John Fordham 

Miles Davis: Miles at the Fillmore: 1970 The Bootleg Series Vol 3 review – musical history in the making

This document of Miles Davis's radical electric band interpreting their material differently over four nights is fascinating, writes John Fordham
  
  

Miles Davis Performs On Stage
A major chapter in the story of 20th century music … Miles Davis. Photograph: David Redfern/Redferns Photograph: David Redfern/Redferns

The latest in Columbia/Legacy's Miles Davis Bootlegs series has four discs representing all four nights played by the trumpeter's new electric band as the support for Laura Nyro at the Fillmore East in June 1970. That controversial and brilliant group included Chick Corea and Keith Jarrett (mingling electronic abstractions and wah-wah-guitar effects on keyboards), and the recurring setlist offers revealing glimpses into the real-time evolution of classics like Directions, Bitches Brew and It's About That Time. The group was also hovering between acoustic, standard-song jazz and raw avant-rock, so longtime Davis staples also get fresh treatments.
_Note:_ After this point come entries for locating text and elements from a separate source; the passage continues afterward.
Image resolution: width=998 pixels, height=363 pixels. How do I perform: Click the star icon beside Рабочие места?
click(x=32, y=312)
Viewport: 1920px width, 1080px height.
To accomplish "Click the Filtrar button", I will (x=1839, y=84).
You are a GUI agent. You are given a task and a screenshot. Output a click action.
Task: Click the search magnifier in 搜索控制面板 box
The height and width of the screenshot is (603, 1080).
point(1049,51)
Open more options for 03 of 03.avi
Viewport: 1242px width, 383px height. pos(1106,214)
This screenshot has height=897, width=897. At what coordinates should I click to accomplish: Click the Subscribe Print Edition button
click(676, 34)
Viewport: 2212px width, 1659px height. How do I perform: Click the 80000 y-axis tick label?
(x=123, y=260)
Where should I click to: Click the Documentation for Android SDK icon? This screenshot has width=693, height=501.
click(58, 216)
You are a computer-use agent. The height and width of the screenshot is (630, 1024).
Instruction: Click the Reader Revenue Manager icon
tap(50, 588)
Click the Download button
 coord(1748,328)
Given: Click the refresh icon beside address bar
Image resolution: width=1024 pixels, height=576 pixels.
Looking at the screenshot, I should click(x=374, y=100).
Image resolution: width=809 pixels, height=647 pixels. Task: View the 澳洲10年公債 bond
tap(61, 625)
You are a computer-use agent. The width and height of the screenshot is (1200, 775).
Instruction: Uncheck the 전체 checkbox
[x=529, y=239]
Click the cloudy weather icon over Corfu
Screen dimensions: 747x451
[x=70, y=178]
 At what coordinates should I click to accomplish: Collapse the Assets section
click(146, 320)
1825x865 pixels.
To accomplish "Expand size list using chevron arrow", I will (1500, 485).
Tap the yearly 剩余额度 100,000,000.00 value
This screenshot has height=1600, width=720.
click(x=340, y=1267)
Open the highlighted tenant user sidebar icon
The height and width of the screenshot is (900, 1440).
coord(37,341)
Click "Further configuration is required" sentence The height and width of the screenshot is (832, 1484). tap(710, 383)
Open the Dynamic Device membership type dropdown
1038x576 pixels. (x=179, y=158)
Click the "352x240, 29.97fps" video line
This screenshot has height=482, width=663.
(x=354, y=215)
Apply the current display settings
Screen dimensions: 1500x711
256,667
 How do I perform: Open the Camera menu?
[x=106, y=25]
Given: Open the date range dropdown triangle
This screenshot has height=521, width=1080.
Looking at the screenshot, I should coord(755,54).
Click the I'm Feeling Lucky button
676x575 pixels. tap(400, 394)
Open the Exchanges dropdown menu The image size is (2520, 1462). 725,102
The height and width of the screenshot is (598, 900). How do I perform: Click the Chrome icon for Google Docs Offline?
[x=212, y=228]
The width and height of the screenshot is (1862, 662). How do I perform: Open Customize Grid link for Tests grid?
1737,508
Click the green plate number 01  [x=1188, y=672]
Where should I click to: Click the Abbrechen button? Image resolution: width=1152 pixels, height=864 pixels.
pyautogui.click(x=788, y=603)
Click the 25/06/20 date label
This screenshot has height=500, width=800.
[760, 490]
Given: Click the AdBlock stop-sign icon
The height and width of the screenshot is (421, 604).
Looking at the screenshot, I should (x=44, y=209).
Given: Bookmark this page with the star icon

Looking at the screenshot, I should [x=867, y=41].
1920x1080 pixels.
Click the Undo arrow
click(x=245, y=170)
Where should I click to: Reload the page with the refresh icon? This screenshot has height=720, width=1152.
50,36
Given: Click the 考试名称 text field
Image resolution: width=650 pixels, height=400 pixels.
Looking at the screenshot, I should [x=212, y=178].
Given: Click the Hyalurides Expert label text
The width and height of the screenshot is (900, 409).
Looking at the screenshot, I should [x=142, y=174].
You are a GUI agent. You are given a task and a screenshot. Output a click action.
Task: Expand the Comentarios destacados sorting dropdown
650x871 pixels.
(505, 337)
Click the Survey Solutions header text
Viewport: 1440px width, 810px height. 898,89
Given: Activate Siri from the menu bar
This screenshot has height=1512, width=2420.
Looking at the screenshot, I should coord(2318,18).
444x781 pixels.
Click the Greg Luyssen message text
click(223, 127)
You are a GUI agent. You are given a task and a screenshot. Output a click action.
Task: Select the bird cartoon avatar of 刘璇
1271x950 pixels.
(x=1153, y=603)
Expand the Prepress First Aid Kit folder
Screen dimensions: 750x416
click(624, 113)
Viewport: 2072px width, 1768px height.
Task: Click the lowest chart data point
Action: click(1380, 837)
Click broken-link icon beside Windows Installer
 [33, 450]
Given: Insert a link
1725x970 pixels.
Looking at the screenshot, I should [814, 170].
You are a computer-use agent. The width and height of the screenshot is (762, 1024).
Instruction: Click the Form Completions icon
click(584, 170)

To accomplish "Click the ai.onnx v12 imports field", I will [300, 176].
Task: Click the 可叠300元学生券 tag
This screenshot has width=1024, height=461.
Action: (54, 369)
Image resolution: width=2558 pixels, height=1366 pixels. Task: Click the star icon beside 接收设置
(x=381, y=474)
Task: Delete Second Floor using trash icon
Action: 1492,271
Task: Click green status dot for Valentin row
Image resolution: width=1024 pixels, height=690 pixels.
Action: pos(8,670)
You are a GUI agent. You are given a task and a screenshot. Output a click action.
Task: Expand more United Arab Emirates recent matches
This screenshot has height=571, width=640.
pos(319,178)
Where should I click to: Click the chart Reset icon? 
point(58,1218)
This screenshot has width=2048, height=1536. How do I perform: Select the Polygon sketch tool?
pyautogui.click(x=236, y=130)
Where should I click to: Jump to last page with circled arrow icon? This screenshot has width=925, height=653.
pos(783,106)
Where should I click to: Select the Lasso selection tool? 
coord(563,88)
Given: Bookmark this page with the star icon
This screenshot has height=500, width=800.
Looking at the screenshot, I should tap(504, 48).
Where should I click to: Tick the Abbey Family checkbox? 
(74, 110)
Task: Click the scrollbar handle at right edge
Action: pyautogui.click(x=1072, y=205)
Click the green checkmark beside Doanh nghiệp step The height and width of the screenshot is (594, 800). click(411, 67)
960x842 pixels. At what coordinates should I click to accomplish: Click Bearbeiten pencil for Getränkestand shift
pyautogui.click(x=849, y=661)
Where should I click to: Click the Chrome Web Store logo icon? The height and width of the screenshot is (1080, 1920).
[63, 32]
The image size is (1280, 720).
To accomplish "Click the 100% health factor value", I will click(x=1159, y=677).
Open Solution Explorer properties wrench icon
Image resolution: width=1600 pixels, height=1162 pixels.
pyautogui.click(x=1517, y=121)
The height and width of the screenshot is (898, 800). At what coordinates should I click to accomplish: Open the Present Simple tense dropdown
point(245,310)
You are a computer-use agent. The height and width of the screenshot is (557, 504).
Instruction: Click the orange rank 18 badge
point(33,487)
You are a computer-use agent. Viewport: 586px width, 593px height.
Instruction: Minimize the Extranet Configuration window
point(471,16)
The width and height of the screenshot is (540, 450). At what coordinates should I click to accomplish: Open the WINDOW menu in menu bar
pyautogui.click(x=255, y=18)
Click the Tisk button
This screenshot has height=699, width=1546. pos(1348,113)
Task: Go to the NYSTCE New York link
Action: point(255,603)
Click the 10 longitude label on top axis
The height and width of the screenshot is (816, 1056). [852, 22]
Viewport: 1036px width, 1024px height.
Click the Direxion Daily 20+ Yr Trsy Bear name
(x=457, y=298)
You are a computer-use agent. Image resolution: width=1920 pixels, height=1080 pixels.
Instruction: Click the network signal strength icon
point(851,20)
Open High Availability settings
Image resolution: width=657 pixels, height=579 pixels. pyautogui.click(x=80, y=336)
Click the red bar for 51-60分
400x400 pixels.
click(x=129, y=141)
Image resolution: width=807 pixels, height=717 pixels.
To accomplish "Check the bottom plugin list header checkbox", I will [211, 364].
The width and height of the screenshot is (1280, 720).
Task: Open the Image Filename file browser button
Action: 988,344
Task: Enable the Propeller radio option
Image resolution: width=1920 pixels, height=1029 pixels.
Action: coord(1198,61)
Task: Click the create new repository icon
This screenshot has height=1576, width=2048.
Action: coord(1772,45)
Just hearing It's About That Time variously played with unadorned trumpet simplicity, or amid menagerie synth-sounds and dense drum shuffles, or accompanied by Airto Moreira's windy flute, in successive nightly interpretations, is fascinating. But a funky Willie Nelson (later to appear on the Jack Johnson album), the rousing, choppy Directions, and the magnificent riff of Bitches Brew are just a few of the highlights subjected to continuous reappraisal. It's a chapter in the story of 20th-century music as a whole, not just the minutiae of jazz.